You are viewing a plain text version of this content. The canonical link for it is here.
Posted to user@nutch.apache.org by Tom Chiverton <tc...@extravision.com> on 2016/10/14 13:30:39 UTC
Nutch 2, Solr 5 - solrdedup causes ClassCastException:
I've tried using both Solr 6 and 5 with the latest Nutch 2, and with
both I am getting an error from Nutch's bin/crawl.
mnt/nutch/nutch/runtime/local/bin/nutch solrdedup -D
mapred.reduce.tasks=2 -D mapred.child.java.opts=-Xmx1000m -D
mapred.reduce.tasks.speculative.execution=false -D
mapred.map.tasks.speculative.execution=false -D
mapred.compress.map.output=true http://localhost:8983/solr/nutch
Exception in thread "main" java.lang.RuntimeException: job failed:
name=apache-nutch-2.3.1.jar, jobid=job_local2123017879_0001
at
org.apache.nutch.util.NutchJob.waitForCompletion(NutchJob.java:120)
at
org.apache.nutch.indexer.solr.SolrDeleteDuplicates.dedup(SolrDeleteDuplicates.java:383)
at
org.apache.nutch.indexer.solr.SolrDeleteDuplicates.run(SolrDeleteDuplicates.java:393)

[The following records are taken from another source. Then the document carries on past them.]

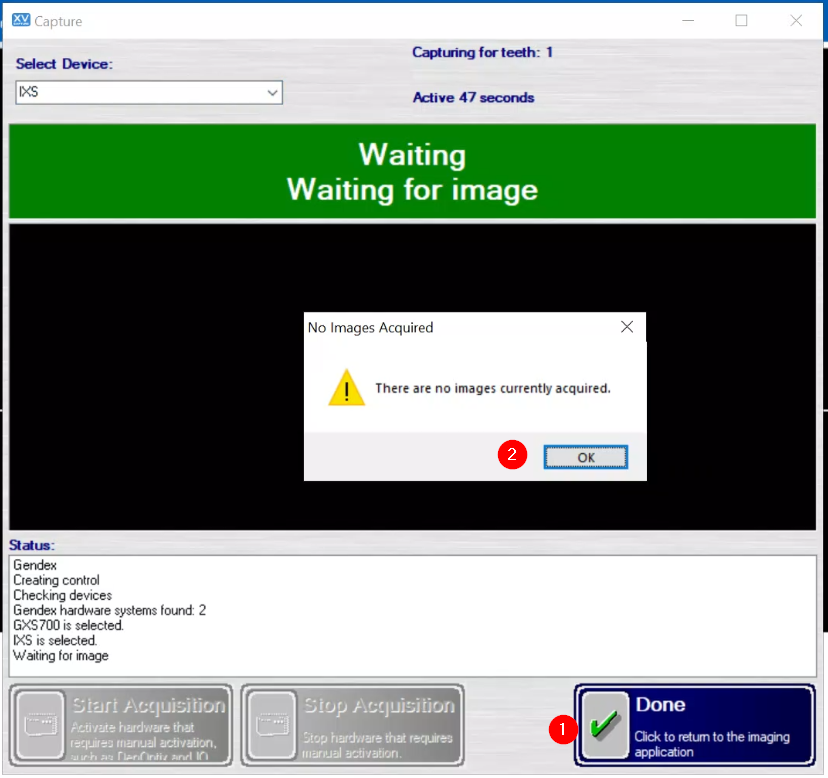Click the yellow warning triangle icon
Viewport: 828px width, 778px height.
tap(347, 389)
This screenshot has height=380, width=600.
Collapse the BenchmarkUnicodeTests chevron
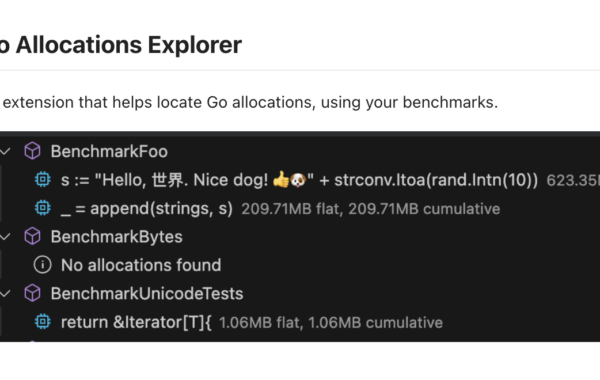click(5, 294)
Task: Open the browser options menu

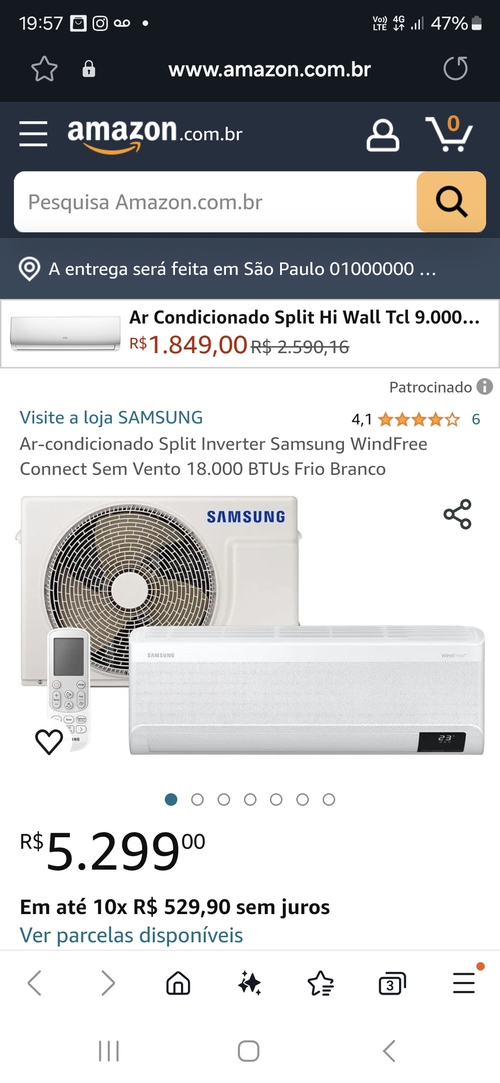Action: [x=465, y=981]
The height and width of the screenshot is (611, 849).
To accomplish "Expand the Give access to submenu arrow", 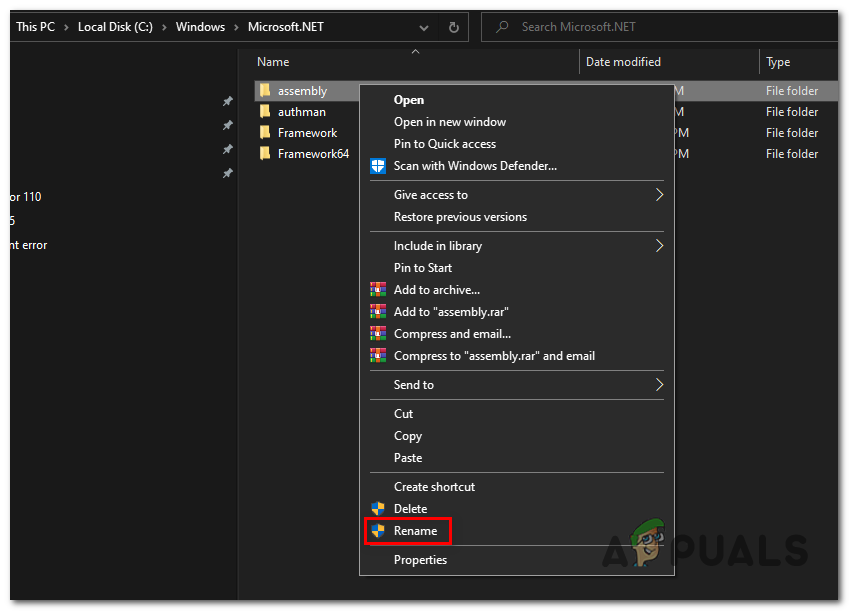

at org.apache.hadoop.util.ToolRunner.run(ToolRunner.java:70)
at
org.apache.nutch.indexer.solr.SolrDeleteDuplicates.main(SolrDeleteDuplicates.java:403)
Error running:
/mnt/nutch/nutch/runtime/local/bin/nutch solrdedup -D
mapred.reduce.tasks=2 -D mapred.child.java.opts=-Xmx1000m -D
mapred.reduce.tasks.speculative.execution=false -D
mapred.map.tasks.speculative.execution=false -D
mapred.compress.map.output=true http://localhost:8983/solr/nutch
Failed with exit value 1.
hadoop.log says
java.lang.Exception: java.lang.ClassCastException: java.util.ArrayList
cannot be cast to java.lang.String
at
org.apache.hadoop.mapred.LocalJobRunner$Job.runTasks(LocalJobRunner.java:462)
at
org.apache.hadoop.mapred.LocalJobRunner$Job.run(LocalJobRunner.java:522)
Caused by: java.lang.ClassCastException: java.util.ArrayList cannot be
cast to java.lang.String
at
org.apache.nutch.indexer.solr.SolrDeleteDuplicates$SolrRecordReader.nextKeyValue(SolrDeleteDuplicates.java:233)
at
org.apache.hadoop.mapred.MapTask$NewTrackingRecordReader.nextKeyValue(MapTask.java:533)
at
org.apache.hadoop.mapreduce.task.MapContextImpl.nextKeyValue(MapContextImpl.java:80)
at
org.apache.hadoop.mapreduce.lib.map.WrappedMapper$Context.nextKeyValue(WrappedMapper.java:91)
at org.apache.hadoop.mapreduce.Mapper.run(Mapper.java:144)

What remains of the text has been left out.